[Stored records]

- Opening Delimiter -

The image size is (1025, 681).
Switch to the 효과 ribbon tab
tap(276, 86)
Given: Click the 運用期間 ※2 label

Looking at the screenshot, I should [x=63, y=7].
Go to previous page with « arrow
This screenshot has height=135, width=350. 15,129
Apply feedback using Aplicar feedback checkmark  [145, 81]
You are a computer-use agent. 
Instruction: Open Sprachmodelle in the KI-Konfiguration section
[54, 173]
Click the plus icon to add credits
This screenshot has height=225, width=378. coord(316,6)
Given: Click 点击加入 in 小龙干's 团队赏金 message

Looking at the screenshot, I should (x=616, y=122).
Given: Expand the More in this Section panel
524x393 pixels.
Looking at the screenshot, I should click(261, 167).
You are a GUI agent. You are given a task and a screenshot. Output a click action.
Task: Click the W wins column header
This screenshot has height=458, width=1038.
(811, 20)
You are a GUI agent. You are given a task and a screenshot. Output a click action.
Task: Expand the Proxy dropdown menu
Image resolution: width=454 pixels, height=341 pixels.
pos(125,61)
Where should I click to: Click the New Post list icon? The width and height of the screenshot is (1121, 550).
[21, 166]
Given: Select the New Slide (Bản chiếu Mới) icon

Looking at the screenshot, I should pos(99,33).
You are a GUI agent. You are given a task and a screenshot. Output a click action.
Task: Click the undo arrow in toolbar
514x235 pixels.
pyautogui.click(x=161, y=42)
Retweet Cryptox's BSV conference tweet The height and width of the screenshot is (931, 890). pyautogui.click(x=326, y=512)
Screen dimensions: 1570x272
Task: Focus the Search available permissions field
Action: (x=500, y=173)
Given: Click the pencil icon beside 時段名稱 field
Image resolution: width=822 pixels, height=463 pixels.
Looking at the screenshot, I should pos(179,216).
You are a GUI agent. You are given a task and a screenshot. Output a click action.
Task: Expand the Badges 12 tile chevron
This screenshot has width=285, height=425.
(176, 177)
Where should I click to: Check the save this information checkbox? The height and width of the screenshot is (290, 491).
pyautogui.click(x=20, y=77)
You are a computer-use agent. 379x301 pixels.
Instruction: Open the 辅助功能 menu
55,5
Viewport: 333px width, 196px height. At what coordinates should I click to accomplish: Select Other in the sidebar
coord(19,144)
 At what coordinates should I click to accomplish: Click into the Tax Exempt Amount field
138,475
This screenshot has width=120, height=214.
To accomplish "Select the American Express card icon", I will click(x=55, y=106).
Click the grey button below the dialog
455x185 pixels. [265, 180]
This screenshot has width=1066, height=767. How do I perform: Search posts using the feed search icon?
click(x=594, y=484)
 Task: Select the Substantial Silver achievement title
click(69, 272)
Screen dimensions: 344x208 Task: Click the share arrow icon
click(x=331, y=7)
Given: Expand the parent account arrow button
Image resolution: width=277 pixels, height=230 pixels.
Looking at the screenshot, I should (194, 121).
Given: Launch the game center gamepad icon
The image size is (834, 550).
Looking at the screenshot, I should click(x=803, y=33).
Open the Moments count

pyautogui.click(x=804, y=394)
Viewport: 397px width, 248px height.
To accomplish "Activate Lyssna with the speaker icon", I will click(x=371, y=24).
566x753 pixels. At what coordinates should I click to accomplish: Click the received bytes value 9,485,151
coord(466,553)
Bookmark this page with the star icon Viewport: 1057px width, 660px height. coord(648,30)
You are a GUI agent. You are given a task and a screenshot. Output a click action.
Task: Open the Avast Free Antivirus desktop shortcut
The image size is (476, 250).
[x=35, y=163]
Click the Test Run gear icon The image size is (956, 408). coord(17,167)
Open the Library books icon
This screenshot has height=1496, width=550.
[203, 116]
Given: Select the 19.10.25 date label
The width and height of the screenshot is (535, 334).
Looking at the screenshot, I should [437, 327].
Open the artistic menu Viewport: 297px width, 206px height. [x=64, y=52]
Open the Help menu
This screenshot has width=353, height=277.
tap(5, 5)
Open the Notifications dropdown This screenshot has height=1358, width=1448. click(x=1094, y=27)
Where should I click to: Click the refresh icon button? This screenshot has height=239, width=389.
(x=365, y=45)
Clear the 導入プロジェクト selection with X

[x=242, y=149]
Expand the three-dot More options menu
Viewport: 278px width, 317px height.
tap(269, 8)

- Closing Delimiter -

### THE PROBLEM
Every record above must be set down again, word for word.

### YOUR SOLUTION
The image size is (1025, 681).
Switch to the 효과 ribbon tab
tap(276, 86)
Given: Click the 運用期間 ※2 label

Looking at the screenshot, I should [x=63, y=7].
Go to previous page with « arrow
This screenshot has height=135, width=350. 15,129
Apply feedback using Aplicar feedback checkmark  [145, 81]
You are a computer-use agent. 
Instruction: Open Sprachmodelle in the KI-Konfiguration section
[54, 173]
Click the plus icon to add credits
This screenshot has height=225, width=378. coord(316,6)
Given: Click 点击加入 in 小龙干's 团队赏金 message

Looking at the screenshot, I should (x=616, y=122).
Given: Expand the More in this Section panel
524x393 pixels.
Looking at the screenshot, I should click(261, 167).
You are a GUI agent. You are given a task and a screenshot. Output a click action.
Task: Click the W wins column header
This screenshot has height=458, width=1038.
(811, 20)
You are a GUI agent. You are given a task and a screenshot. Output a click action.
Task: Expand the Proxy dropdown menu
Image resolution: width=454 pixels, height=341 pixels.
pos(125,61)
Where should I click to: Click the New Post list icon? The width and height of the screenshot is (1121, 550).
[21, 166]
Given: Select the New Slide (Bản chiếu Mới) icon

Looking at the screenshot, I should pos(99,33).
You are a GUI agent. You are given a task and a screenshot. Output a click action.
Task: Click the undo arrow in toolbar
514x235 pixels.
pyautogui.click(x=161, y=42)
Retweet Cryptox's BSV conference tweet The height and width of the screenshot is (931, 890). pyautogui.click(x=326, y=512)
Screen dimensions: 1570x272
Task: Focus the Search available permissions field
Action: (x=500, y=173)
Given: Click the pencil icon beside 時段名稱 field
Image resolution: width=822 pixels, height=463 pixels.
Looking at the screenshot, I should pos(179,216).
You are a GUI agent. You are given a task and a screenshot. Output a click action.
Task: Expand the Badges 12 tile chevron
This screenshot has width=285, height=425.
(176, 177)
Where should I click to: Check the save this information checkbox? The height and width of the screenshot is (290, 491).
pyautogui.click(x=20, y=77)
You are a computer-use agent. 379x301 pixels.
Instruction: Open the 辅助功能 menu
55,5
Viewport: 333px width, 196px height. At what coordinates should I click to accomplish: Select Other in the sidebar
coord(19,144)
 At what coordinates should I click to accomplish: Click into the Tax Exempt Amount field
138,475
This screenshot has width=120, height=214.
To accomplish "Select the American Express card icon", I will click(x=55, y=106).
Click the grey button below the dialog
455x185 pixels. [265, 180]
This screenshot has width=1066, height=767. How do I perform: Search posts using the feed search icon?
click(x=594, y=484)
 Task: Select the Substantial Silver achievement title
click(69, 272)
Screen dimensions: 344x208 Task: Click the share arrow icon
click(x=331, y=7)
Given: Expand the parent account arrow button
Image resolution: width=277 pixels, height=230 pixels.
Looking at the screenshot, I should (194, 121).
Given: Launch the game center gamepad icon
The image size is (834, 550).
Looking at the screenshot, I should click(x=803, y=33).
Open the Moments count

pyautogui.click(x=804, y=394)
Viewport: 397px width, 248px height.
To accomplish "Activate Lyssna with the speaker icon", I will click(x=371, y=24).
566x753 pixels. At what coordinates should I click to accomplish: Click the received bytes value 9,485,151
coord(466,553)
Bookmark this page with the star icon Viewport: 1057px width, 660px height. coord(648,30)
You are a GUI agent. You are given a task and a screenshot. Output a click action.
Task: Open the Avast Free Antivirus desktop shortcut
The image size is (476, 250).
[x=35, y=163]
Click the Test Run gear icon The image size is (956, 408). coord(17,167)
Open the Library books icon
This screenshot has height=1496, width=550.
[203, 116]
Given: Select the 19.10.25 date label
The width and height of the screenshot is (535, 334).
Looking at the screenshot, I should [437, 327].
Open the artistic menu Viewport: 297px width, 206px height. [x=64, y=52]
Open the Help menu
This screenshot has width=353, height=277.
tap(5, 5)
Open the Notifications dropdown This screenshot has height=1358, width=1448. click(x=1094, y=27)
Where should I click to: Click the refresh icon button? This screenshot has height=239, width=389.
(x=365, y=45)
Clear the 導入プロジェクト selection with X

[x=242, y=149]
Expand the three-dot More options menu
Viewport: 278px width, 317px height.
tap(269, 8)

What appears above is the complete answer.